## Start Given passage
- Boundary of Yu Tai in North District
- District: North
- Legislative Council constituency: New Territories North
- Population: 18,967 (2019)
- Electorate: 9,195 (2019)

Current constituency
- Created: 1999
- Number of members: One
- Member: Vincent Chan Chi-fung (Nonpartisan)

= Yu Tai (constituency) =

Yu Tai (御太), formerly called Choi Yuk Tai, is one of the 18 constituencies in the North District, Hong Kong.

The constituency returns one district councillor to the North District Council, with an election every four years.

Yu Tai constituency has an estimated population of 18,967, loosely covering Cheung Lung Wai Estate, Golf Parkview, Ng Uk Tsuen, Ping Kong, Royal Green, Sheung Shui Disciplined Service Quarters, Sheung Shui Police Married Quarters, Tai Lung, Tai Ping Estate and Venice Garden in Sheung Shui.
## End Given passage
## Start Recorded information
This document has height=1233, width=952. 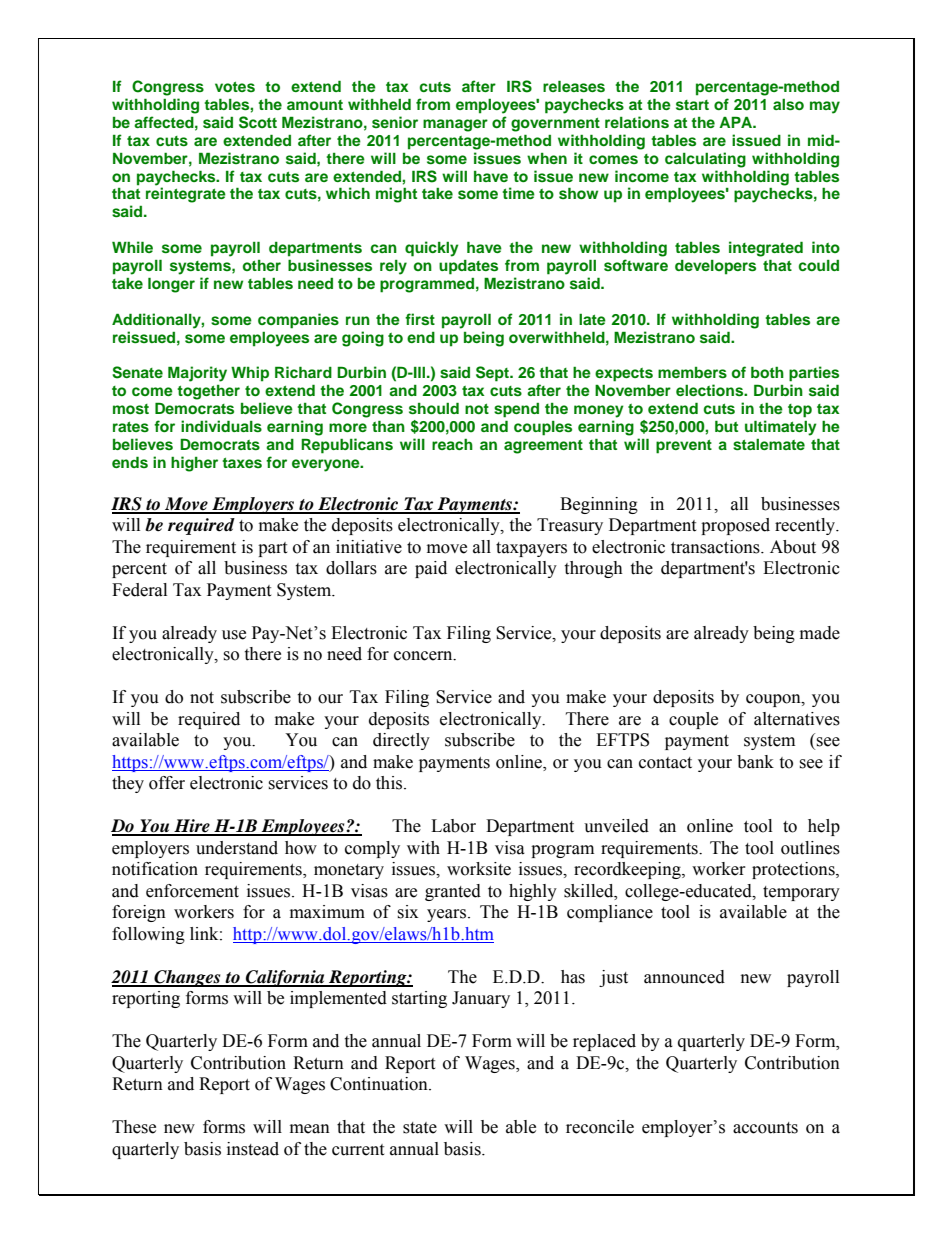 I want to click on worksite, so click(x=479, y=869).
## End Recorded information
## Start Recorded information
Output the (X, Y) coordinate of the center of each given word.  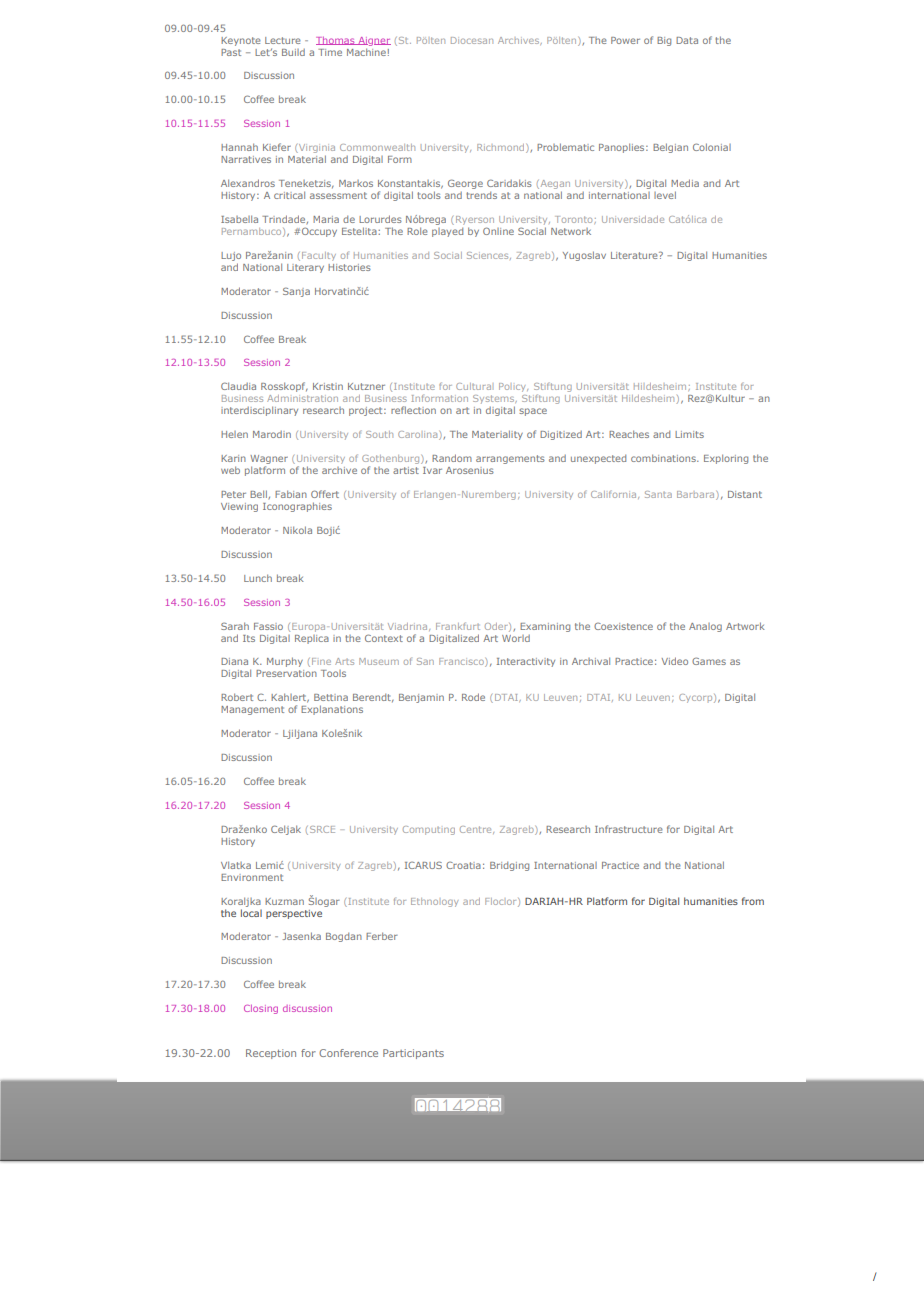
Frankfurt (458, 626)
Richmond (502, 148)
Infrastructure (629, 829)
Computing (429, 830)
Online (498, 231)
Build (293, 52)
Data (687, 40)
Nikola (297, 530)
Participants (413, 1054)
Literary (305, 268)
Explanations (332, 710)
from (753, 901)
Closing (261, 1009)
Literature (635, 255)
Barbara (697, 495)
## End Recorded information
| Exercise goal |
Can you reproduce the part of the Yu Tai constituency article starting with "Current constituency" and going on through "in Sheung Shui.", word for word? The data above isn't needed for this.

| Output for this task |
Current constituency
- Created: 1999
- Number of members: One
- Member: Vincent Chan Chi-fung (Nonpartisan)

= Yu Tai (constituency) =

Yu Tai (御太), formerly called Choi Yuk Tai, is one of the 18 constituencies in the North District, Hong Kong.

The constituency returns one district councillor to the North District Council, with an election every four years.

Yu Tai constituency has an estimated population of 18,967, loosely covering Cheung Lung Wai Estate, Golf Parkview, Ng Uk Tsuen, Ping Kong, Royal Green, Sheung Shui Disciplined Service Quarters, Sheung Shui Police Married Quarters, Tai Lung, Tai Ping Estate and Venice Garden in Sheung Shui.